Followed by a walk through the green campus with trees smiling at you and you reach the OPD. This would be followed by outpatient discussions and another set of puzzlers!!! A lot of patients with expectant eyes wait patiently to be seen. Human miseries in its varied forms and illnesses move us, may depress us but there is a hope in the eyes of patients and their faith in us that gives the motivation to work ahead and help in the best possible way. 


Each one of the patients has their own long long history, a big bunch of files, investigations and MRIs and then we try to put together everything – more often than not, it still remains a mystery to be solved until you present it to consultants. Things start to make sense then and we get a plan to move ahead. A retake of history and another new set of clues then follow inevitably, just showing us that it needs more and more time on every neurology patient to reach that evading diagnosis. 

Just when you seem to getting an idea on your inpatients, the emergency rotation day shows up with a large number of cases of stroke, neuroinfections, GBS, CVTs and a lot of patients with uncertain diagnosis referred from peripheries for opinions and diagnoses to the casualty. And CTs showing white or black holes or none, lead us to scratch our brains more… for that diagnosis !!!


 A variety of neurological, non-neurological and surgical cases show up, which we try to sort out despite the huge anxious crowd, while discussing with seniors and consultants and calling the radiology residents for opinions and more often for urgent MRIs. These along with a quick article download on your tablet/phablet (carefully chosen and updated for its fastest internet speed and a still faster processor, usu. the best in the market!!! ) about all the odd points in your case and we are ready to show it to consultant. 


The evenings start with a tea and a talk with seniors/juniors on how to go about the rest of the day left and make the best of it. The nursing staff welcomes you to ward back with “doctorji… patient was asking for you” and you know the admissions were waiting for you. Start history taking, attend casualty calls in between, arrange EEGs, MRIs, biopsies, and do nerve conductions explaining them that its only a mild shock ( !!! ) and when it accidentally shocks you – jump up from your chair and the patient is smiling at you !!!  The day ends with a plan to read articles relevant for that day and when we wake up we realize that it’s a new day, you barely have time for taking a print-out which is rushed through and finds a place in one of the files… And the process repeats again… and in between calls from home/friends and sometimes a message from an old inpatient asking you how are you doing…

A day in the life of a Psychiatric Social Worker

Doing M. Phil in a medical institute like NIMHANS brings a variety of new experiences every day, be it in departmental activities or in clinical work and training programmes.

Stored data:
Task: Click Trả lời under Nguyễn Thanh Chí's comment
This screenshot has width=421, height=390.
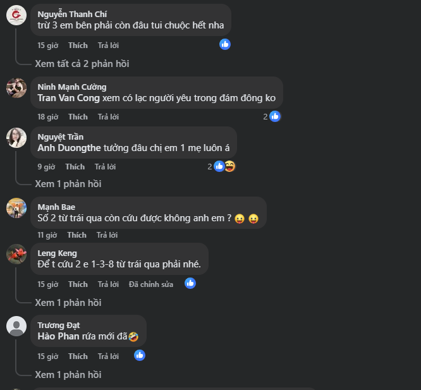Action: coord(108,46)
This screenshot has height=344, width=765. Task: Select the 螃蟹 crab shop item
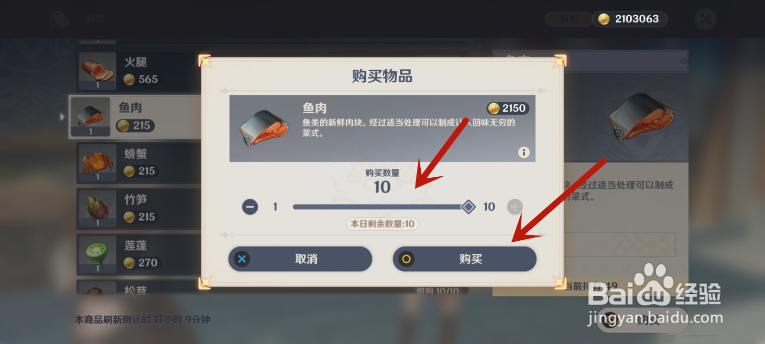click(x=139, y=162)
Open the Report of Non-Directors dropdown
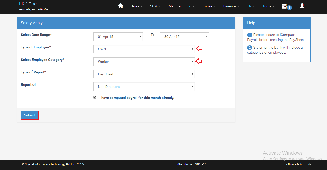The image size is (327, 170). point(144,87)
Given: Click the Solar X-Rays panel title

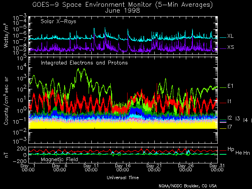Looking at the screenshot, I should coord(58,21).
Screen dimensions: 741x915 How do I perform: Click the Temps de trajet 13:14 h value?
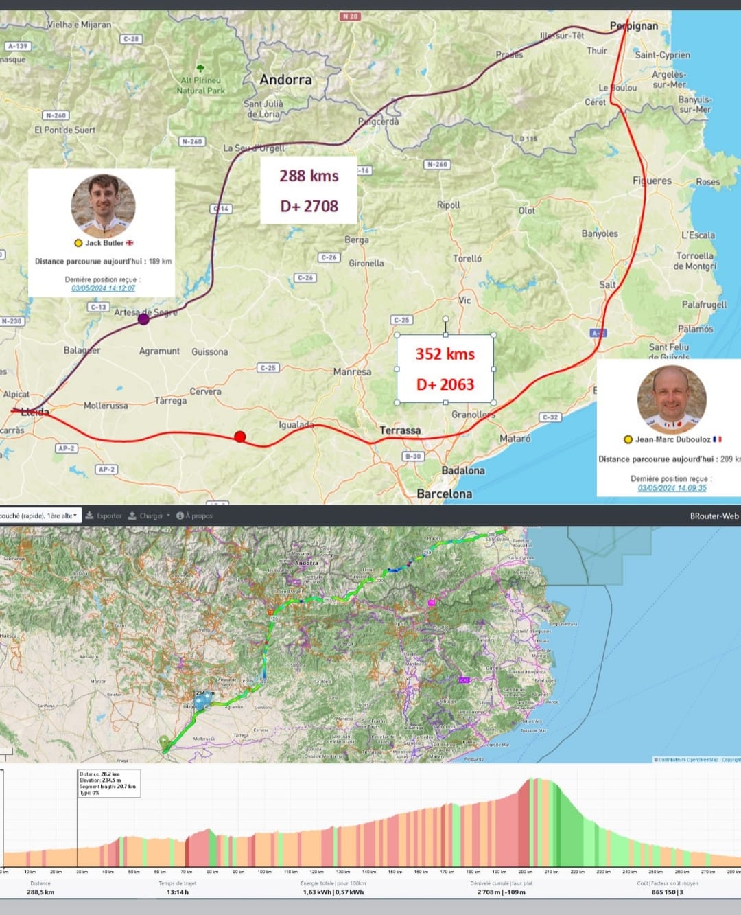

Problem 1: In the hospital passage, what do the evenings start with?
Problem 2: Sum up the hospital passage in three sentences.
Problem 3: Continue the hospital passage, picking up after its last sentence about doing an M. Phil at NIMHANS.
You won't need the entries for this work.

Response box 1: A tea and a talk with seniors/juniors on how to make the best of the rest of the day.

Response box 2: Outpatient days bring many hopeful patients with long histories, big bunches of files and MRIs, and their cases often stay a mystery until they are presented to consultants. Emergency rotation days add a large number of cases such as stroke, neuroinfections and uncertain referrals from peripheries, while evenings mean admissions, casualty calls, tests like EEGs, MRIs and nerve conductions, and a plan to read articles before the process repeats. A new section then opens on a day in the life of a Psychiatric Social Worker, saying that doing an M. Phil at NIMHANS brings a variety of new experiences every day.

Response box 3:
 

Intense thirst for knowledge and commitment to clinical works keeps you on the run all the time. Time is the scarce thing here. Blessed are those who’ve got the optimum time management skills. Wherever you turn around, there is a known face at any point of time. Taking the responsibility to offer professional help to people who visit the OPD; after doing so much from morning, still feeling duty-bound to walk back in the evenings to wards to see your clients; having to do detailed workup in a language you hardly know,  catching up with friends near Nagaraj tea stall in break and doing a “Chai pe Charcha” on totally irrelevant topics; talking a long glimpse at the campus trees that take turn to bloom seasonally; walking in the middle of flowers and leaves that keep filling the campus roads, campus pets welcoming you every place you go; watching someone feeding them; occasional festival celebrations at departments; weekend dinners; preparing for at least one presentation for the unit or department once in every 15 days…… every day is a new day and makes you enjoy the mixed experiences of anxiety, happiness, tension, worries, success, relaxation, learning, respect, mistakes….

There is so much that everyday life at NIMHANS gives you to learn for your personal life, much more than your professional life and that is the beauty of a day being a Psychiatric Social Worker at NIMHANS.